Grandslam release species

These species must be released for points, we don’t measure to avoid unnecessary handling, as such even juvenile fish qualify.

Credit to Two Oceans Aquarium for the great info and pics (Photographers Geoff Spiby and Dagny Warmerdam)

Leervis / Garrick

The garrick is an elongated predator, with a sleek silver-green body and dark fins. Its most notable identifying feature is the downward curving lateral line along its sides. This is straight in most fish.
The garrick hunts other fish along our Atlantic coast, but it also follows the annual sardine migration up the coast towards KwaZulu-Natal.
Can grow up to 1,5m in length.
Spawns in warm KwaZulu-Natal waters, but matures in estuaries around the Cape.

Black muscle cracker

Black musselcrackers have powerful jaws with a set of impressive teeth – four cone-shaped teeth in the upper jaw and six in the lower jaw, as well as two rows of rounded molars in each jaw.

They use these teeth to crush starfish, sea urchins, crabs and chitons.

The Afrikaans name, “poenskop”, means “skinhead”.

Spotted Grunter

Spotted grunter are wide-spread from Cape Point, along the eastern coast of Africa as well as Madagascar.
They feed on sand prawns, worms and crustaceans, which they uncover by squirting a jet of water from their mouths, to clear the mud.
Spotted grunter are often seen with their tails waving out the water on shallow banks, as they feed head down.
They produce a grunting sound in their throats by grinding their strong jaws together.
They can grow up to 80cm in length and live for 15 years.

White Steenbras

White steenbras (Lithognathus lithognathus), also sometimes known as pignose grunters, occur in both the Atlantic and Indian Oceans.
They grow up to a length of about one metre and can weigh up to as much as 30 kilograms, making them popular targets for anglers.
According to A Guide to The Common Sea Fishes of Southern Africa by Rudy van der Elst (Struik, 1985), white steenbras prefer shallower waters to deeper seas, and are also often found in estuaries – they can survive for extended periods in almost-fresh water.
They have pointed noses and tiny teeth at the front of their jaws, with larger molars towards the back. Their diets are varied, and can include molluscs, crabs, shrimps and worms.
In their natural habitat, these fish are fairly solitary, though at certain times of year, there can be large runs of them, for example up the east coast of South Africa.
These fish mature at about five years, and are commonly bisexual.

Red Steenbras

Red steenbras is one of the most popular species amongst anglers because it can be caught on just about any bait and puts up a good fight.
A few decades ago these fish were plentiful, but due to their popularity, they have declined in numbers.
Although red steenbras is excellent to eat, its liver contains a toxic level of Vitamin A.

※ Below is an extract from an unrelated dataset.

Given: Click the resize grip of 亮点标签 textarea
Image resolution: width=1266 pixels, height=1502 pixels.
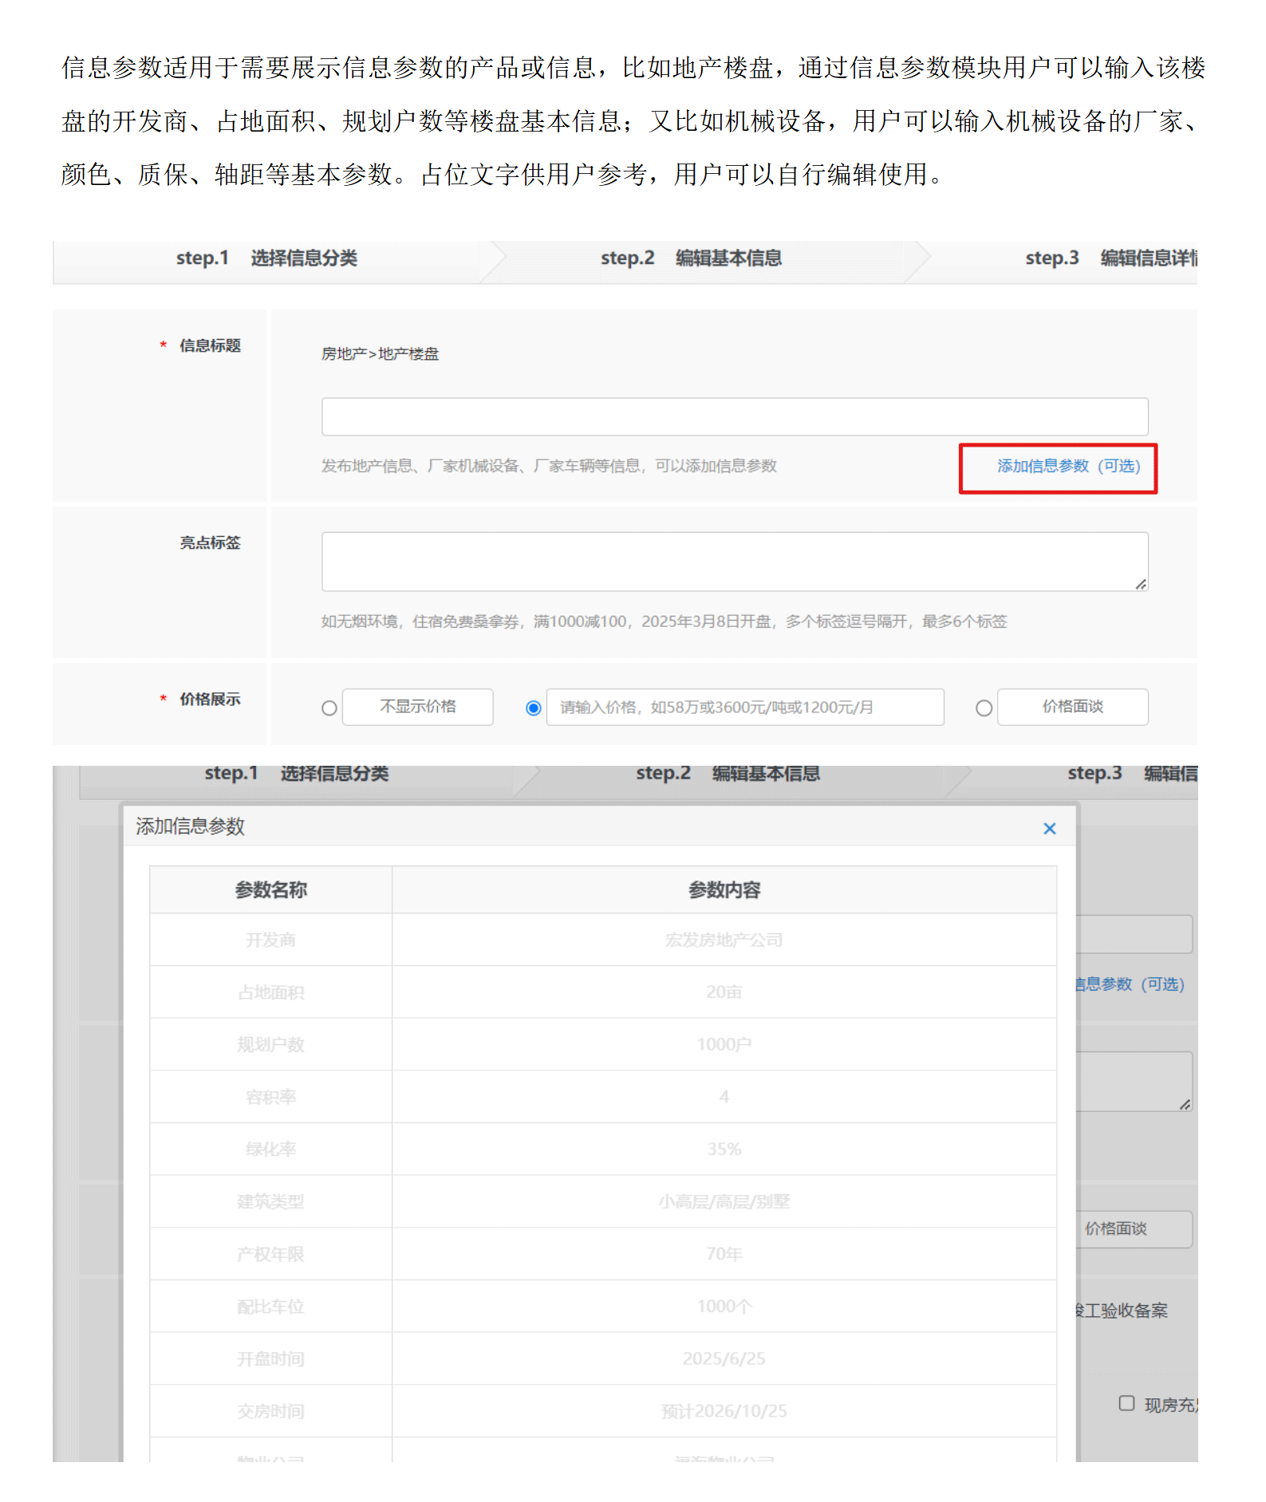Looking at the screenshot, I should (x=1141, y=585).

Also known as Copper Steenbras

Red Stumpnose

Red stumpnose are endemic off South Africa and occur from False Bay to Margate, although they are more common south of East London.
They have steep foreheads which, in males, become increasingly pronounced and bulbous as they get older.
They have strong molars which they use to crush prey such as redbait, urchins, octopuses and crabs.
Also known as Miss Lucy

Red Roman

Romans are an endemic species found on rocky reefs off southern Africa at depths from 5m to 100m.
Like other sea breams, the roman has the ability to change sex, in this instance from female to male.
The male attracts a harem of females, with which he will mate.
A large male is very aggressive and will defend his harem and territory against all intruders, including competitive males.
His frantic protective behaviour attracts the attention of predators, which increases his risk of being eaten.
Should this happen, the dominant female will immediately take over his role. Sex change takes a little longer.